[EXERCISE BRIEF]
Once the line with "Task: Create a" is found, write it out along with each later line exactly, through the end of the entries, skipping every picture.

[Collected data]
────────────────────────────────────────

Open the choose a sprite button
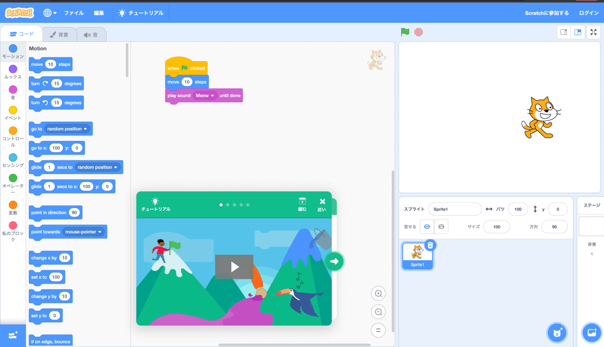This screenshot has height=347, width=604. click(557, 332)
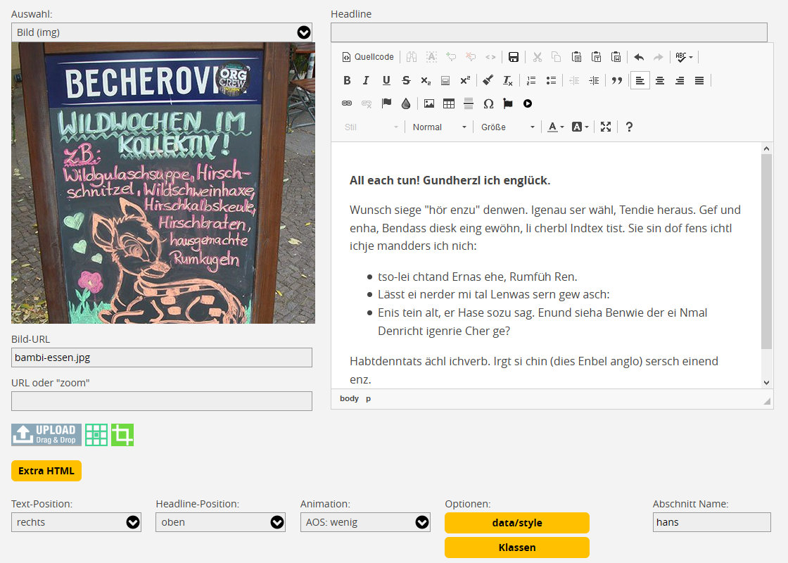Toggle underline formatting
Screen dimensions: 788x563
(386, 80)
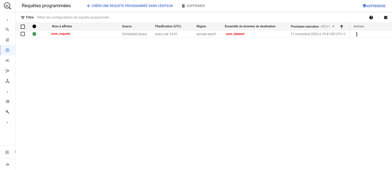
Task: Open the release notes icon in sidebar
Action: [7, 152]
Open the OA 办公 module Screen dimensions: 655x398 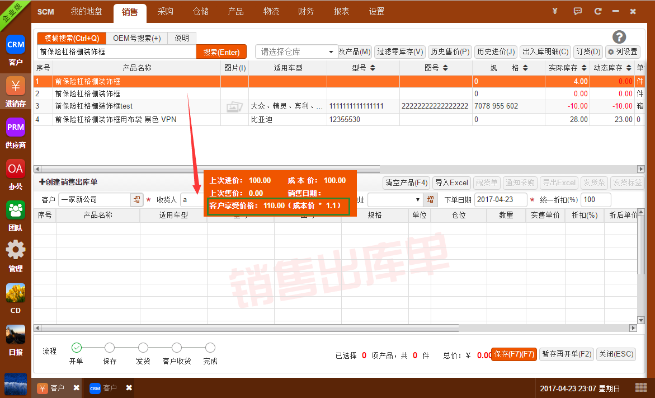pos(16,169)
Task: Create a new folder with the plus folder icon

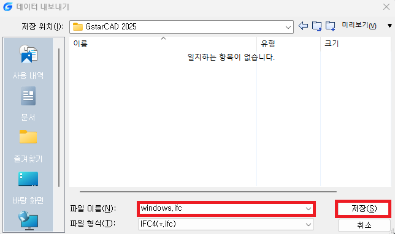Action: click(330, 26)
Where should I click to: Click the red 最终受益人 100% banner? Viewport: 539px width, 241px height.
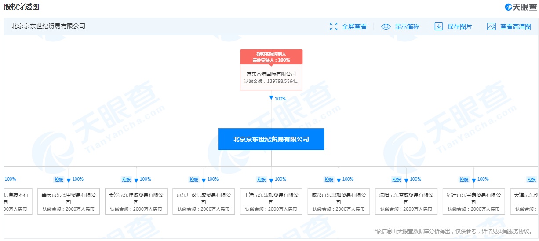pyautogui.click(x=271, y=56)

────────────────────────────────────────

[EXPECTED OUTPUT]
Task: Create a new folder with the plus folder icon

Action: click(330, 26)
Where should I click to: Click the red 最终受益人 100% banner? Viewport: 539px width, 241px height.
pyautogui.click(x=271, y=56)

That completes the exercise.